What to work on — Copy the material from its first line through the line with "pos(528,115)", swapping "numbered list" for "bulleted list" and leaving everything else unchanged.

Source records —
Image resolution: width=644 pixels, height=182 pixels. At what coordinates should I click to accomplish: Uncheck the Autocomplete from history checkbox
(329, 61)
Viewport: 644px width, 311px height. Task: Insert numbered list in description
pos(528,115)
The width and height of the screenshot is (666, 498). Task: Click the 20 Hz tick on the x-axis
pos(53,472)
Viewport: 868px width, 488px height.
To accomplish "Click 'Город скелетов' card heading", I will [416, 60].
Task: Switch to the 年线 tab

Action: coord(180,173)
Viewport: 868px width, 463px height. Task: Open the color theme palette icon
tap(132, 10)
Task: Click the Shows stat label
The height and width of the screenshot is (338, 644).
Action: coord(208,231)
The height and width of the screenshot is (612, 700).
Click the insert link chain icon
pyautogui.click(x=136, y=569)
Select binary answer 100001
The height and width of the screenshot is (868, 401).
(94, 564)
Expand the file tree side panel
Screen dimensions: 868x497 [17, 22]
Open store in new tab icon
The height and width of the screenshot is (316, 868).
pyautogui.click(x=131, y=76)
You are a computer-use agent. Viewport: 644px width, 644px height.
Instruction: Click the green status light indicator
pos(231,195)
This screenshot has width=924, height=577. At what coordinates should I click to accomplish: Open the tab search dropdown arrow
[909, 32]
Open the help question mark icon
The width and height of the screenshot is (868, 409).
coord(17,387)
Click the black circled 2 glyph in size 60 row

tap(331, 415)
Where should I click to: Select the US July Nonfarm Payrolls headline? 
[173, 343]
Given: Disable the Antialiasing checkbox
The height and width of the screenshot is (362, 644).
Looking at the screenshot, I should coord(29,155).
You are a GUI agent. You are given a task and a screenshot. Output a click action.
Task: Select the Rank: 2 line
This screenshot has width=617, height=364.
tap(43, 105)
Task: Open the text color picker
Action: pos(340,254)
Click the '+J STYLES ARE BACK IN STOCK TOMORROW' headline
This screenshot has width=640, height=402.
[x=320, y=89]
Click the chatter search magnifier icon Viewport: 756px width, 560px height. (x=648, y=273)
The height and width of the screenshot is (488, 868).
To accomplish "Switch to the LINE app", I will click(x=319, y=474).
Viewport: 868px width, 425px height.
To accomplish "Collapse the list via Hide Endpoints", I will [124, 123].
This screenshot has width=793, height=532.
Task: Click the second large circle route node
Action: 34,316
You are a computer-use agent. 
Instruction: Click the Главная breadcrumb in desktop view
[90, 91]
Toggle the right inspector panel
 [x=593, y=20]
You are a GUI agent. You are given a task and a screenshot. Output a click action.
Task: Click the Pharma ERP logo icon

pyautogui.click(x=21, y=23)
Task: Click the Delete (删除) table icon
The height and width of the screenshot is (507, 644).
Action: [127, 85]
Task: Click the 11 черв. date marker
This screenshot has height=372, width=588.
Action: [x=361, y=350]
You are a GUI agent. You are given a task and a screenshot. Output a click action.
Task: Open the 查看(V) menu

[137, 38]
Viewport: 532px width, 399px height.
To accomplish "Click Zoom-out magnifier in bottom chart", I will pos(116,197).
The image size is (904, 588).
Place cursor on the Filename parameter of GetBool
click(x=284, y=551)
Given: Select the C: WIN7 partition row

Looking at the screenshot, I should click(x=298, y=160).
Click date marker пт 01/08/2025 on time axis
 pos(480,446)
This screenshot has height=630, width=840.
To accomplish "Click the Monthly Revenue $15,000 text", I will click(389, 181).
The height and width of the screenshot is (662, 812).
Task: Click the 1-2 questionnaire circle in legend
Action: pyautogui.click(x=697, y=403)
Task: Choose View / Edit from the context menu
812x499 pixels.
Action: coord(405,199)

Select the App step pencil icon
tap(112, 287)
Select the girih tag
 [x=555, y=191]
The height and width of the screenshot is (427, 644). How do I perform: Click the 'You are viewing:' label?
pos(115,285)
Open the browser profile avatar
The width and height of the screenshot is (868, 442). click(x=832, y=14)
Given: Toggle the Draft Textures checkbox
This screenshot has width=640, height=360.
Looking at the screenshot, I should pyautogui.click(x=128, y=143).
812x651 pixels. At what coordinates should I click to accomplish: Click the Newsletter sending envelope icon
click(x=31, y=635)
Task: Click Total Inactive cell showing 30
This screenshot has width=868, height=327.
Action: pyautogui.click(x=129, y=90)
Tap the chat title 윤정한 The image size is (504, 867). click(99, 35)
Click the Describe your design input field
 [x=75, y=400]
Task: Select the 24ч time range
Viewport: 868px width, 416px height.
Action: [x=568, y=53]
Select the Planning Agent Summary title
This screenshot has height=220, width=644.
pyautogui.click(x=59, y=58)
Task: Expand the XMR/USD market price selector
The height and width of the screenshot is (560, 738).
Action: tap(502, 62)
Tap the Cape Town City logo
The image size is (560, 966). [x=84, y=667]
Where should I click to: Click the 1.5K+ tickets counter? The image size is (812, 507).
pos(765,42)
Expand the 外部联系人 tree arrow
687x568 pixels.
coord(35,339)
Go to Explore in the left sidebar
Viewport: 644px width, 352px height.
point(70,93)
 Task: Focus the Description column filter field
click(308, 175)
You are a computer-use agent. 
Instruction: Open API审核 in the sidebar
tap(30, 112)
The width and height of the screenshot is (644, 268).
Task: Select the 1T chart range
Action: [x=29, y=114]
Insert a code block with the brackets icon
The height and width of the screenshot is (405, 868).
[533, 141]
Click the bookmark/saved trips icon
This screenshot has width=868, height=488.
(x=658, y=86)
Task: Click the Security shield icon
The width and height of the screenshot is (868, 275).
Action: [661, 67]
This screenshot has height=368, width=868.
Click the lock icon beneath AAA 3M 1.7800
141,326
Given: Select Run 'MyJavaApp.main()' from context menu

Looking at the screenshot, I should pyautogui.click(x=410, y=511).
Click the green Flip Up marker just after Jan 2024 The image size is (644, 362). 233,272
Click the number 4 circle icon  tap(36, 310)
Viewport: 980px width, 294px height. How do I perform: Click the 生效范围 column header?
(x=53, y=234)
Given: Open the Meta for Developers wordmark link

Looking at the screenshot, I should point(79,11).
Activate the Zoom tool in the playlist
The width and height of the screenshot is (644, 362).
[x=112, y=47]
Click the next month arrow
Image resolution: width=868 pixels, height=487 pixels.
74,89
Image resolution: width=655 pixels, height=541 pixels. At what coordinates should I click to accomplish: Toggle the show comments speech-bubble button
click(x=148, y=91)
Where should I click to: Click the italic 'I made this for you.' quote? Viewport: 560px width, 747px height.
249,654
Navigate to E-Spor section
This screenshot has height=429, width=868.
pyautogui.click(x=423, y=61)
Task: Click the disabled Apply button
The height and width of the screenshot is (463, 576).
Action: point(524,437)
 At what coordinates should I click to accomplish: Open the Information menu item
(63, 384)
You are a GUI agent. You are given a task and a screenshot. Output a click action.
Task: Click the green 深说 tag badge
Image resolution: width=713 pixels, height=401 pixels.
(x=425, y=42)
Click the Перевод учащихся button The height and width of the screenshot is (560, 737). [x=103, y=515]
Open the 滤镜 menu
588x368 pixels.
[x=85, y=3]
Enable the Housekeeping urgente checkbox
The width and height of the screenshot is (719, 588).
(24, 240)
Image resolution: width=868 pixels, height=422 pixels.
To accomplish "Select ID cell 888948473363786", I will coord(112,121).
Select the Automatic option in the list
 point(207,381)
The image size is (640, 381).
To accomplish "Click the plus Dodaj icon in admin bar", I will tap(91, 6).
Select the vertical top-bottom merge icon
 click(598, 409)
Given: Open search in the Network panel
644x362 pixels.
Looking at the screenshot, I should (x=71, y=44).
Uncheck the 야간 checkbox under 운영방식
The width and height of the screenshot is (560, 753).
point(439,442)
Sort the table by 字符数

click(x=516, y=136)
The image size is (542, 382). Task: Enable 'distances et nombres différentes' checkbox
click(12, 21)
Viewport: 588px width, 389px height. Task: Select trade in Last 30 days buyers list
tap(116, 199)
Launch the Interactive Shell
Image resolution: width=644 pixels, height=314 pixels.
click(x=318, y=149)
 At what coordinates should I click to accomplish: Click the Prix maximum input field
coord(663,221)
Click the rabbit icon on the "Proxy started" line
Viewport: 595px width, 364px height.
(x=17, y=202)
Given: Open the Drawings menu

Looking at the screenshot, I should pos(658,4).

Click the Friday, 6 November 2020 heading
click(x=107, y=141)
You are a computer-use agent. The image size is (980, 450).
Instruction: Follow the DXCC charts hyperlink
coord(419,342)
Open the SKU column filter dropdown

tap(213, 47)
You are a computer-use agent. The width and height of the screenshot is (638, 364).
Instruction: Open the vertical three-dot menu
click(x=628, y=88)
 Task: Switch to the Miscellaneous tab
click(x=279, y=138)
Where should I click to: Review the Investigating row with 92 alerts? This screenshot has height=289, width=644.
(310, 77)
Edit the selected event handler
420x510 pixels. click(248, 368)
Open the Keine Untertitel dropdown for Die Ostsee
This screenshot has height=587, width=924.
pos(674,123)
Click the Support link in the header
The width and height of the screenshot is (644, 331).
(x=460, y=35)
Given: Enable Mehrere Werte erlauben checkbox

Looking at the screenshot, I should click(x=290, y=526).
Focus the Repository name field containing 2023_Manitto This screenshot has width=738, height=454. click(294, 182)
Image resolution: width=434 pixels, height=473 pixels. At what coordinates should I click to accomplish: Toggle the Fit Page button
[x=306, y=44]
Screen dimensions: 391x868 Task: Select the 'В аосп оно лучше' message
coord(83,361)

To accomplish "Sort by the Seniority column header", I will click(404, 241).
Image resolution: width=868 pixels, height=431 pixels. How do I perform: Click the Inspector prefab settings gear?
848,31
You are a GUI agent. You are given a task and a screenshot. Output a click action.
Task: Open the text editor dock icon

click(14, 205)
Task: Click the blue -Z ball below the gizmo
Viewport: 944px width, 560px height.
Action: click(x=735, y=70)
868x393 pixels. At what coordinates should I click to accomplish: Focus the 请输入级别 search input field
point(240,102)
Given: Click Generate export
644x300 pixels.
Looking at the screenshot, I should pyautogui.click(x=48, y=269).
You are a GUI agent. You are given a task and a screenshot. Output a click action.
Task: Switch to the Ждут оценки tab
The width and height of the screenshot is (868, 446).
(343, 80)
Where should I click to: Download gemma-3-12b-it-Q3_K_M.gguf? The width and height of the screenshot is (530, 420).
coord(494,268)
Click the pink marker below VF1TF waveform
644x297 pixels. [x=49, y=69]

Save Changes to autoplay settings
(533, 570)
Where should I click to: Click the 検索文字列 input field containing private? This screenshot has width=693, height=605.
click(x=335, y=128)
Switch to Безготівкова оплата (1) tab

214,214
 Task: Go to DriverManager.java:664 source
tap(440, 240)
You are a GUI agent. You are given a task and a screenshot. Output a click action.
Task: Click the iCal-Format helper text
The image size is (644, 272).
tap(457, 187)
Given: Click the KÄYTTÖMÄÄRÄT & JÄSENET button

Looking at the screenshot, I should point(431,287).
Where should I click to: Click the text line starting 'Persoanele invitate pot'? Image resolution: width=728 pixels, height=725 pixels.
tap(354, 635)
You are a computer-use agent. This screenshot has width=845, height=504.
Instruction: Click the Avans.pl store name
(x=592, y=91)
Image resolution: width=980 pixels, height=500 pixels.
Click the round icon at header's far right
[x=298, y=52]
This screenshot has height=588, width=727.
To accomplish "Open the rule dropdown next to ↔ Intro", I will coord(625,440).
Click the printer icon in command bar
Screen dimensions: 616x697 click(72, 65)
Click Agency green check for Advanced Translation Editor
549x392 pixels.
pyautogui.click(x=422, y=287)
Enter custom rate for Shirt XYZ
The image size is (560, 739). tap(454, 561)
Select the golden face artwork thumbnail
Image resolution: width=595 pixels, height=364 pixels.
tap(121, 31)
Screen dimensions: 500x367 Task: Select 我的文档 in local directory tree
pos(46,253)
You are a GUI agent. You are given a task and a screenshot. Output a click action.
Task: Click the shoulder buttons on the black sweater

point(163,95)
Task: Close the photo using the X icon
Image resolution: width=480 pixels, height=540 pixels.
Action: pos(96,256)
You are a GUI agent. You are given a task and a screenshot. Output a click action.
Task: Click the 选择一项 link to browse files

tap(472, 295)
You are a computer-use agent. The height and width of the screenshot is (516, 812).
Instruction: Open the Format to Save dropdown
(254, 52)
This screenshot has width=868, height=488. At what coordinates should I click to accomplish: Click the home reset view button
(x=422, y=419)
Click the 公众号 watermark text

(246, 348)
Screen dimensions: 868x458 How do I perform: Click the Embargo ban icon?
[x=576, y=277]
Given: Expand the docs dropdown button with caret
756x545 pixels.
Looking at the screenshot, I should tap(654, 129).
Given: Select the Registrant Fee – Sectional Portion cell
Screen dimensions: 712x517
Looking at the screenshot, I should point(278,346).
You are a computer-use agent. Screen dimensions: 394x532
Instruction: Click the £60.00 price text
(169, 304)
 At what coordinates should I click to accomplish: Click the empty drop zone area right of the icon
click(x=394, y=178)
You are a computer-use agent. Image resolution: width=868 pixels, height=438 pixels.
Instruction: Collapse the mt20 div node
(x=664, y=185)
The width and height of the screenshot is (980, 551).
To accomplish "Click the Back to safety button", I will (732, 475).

Right answer —
Image resolution: width=644 pixels, height=182 pixels. At what coordinates should I click to accomplish: Uncheck the Autocomplete from history checkbox
(329, 61)
Viewport: 644px width, 311px height. Task: Insert bulleted list in description
pos(528,115)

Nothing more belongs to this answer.